## REQUESTS
- 1) Answer these from the Rogue weapon guide:
(a) What does the writer offer to explain to help the reader decide?
(b) Which two weapon types do most Rogues use?
(c) Why are Fist Weapons rarely used?
- 2) Write the next part of the Rogue weapon guide, picking up after its final sentence.

## SOURCE DOCUMENT
###

A very common question these days. Rogues can use a great many weapon types, so it's completely understandable to want to know which you should use when you first start. The answer, however, is not quite so simple. You ultimately must make the decision yourself, but I can help you to do that by explaining what each weapon excels at.

There are four weapon types (excluding ranged) that you can use as a Rogue. One-Handed Swords, One-Handed Maces, Daggers and Fist Weapons. Each type has its strengths, though most Rogues either use Daggers or Swords. Maces are less common, but still more or less mainstream. Fist Weapons are rarely used at all, as good ones are hard to come by.

###

## MATERIAL SHOWN
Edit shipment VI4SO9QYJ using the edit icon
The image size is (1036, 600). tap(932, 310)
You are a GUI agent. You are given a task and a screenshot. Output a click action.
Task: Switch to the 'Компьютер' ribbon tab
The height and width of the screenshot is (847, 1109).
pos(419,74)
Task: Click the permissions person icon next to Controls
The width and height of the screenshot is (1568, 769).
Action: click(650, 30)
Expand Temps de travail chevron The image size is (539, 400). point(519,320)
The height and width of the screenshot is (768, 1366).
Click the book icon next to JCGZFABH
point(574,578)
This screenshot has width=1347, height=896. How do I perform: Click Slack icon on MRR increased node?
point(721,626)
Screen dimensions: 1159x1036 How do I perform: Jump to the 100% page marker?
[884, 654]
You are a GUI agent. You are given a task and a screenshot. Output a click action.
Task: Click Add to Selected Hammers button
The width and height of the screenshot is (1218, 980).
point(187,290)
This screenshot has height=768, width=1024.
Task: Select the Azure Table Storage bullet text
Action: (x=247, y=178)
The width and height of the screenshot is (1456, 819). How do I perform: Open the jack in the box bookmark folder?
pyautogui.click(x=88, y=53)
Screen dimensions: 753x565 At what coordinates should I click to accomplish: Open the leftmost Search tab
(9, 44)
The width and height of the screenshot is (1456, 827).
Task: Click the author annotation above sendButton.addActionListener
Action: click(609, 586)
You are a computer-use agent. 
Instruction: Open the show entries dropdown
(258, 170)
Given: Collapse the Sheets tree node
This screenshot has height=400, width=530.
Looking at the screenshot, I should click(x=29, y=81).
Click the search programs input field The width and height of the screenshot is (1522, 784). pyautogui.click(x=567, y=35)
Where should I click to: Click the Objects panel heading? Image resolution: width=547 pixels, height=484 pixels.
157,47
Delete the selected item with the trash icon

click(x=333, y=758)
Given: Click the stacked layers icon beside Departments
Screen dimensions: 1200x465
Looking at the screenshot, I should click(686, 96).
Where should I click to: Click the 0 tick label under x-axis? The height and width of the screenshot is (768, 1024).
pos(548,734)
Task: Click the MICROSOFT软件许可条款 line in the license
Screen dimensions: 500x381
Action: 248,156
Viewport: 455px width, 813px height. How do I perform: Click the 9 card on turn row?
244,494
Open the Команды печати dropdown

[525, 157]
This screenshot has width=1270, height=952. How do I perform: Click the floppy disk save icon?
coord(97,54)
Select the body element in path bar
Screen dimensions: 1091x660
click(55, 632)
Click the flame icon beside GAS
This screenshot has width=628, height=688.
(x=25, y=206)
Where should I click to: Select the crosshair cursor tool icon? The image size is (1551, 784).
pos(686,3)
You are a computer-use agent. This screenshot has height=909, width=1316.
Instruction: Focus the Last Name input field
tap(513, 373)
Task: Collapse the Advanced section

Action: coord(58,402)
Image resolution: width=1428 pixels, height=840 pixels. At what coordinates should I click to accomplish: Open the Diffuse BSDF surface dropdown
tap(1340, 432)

###

## EXERCISE RESPONSES
- 1)
(a) What each weapon excels at.
(b) Daggers or Swords.
(c) Good ones are hard to come by.

- 2)
Daggers

A very popular choice. Daggers excel at doing a lot of damage in a very short period of time. Ambush, Backstab and Mutilate have ridiculously high base damage, along with exceptional crit chance for the first two. Daggers, however, have been plagued by poor Combo Point generation, which made the talent Seal Fate a popular pick. With the addition of Mutilate (the single most energy efficient CP generation), this is no longer such a huge problem for Dagger builds. Daggers also have the highest crit chance of any weapon, as the Dagger talents such as Improved Backstab/Ambush and Dagger Specialization add crit chance, and lots of it. Daggers make for excellent raiding builds, and good PvP builds. Mutilate is a very nice jack-of-all-trades build, and also happens to be superb for raiding.

Swords

Probably the best weapon to use with PvP, as it allows for high instant attack damage without having to be behind your target or stealthed. Particularly slow swords (2.8 or slower) combined with a high attack power (in the 1000 range) can be used with Hemorrhage with great success. Swords are also the strongest grinding build, as you are not reliant on stunning your target to do high damage instant attacks.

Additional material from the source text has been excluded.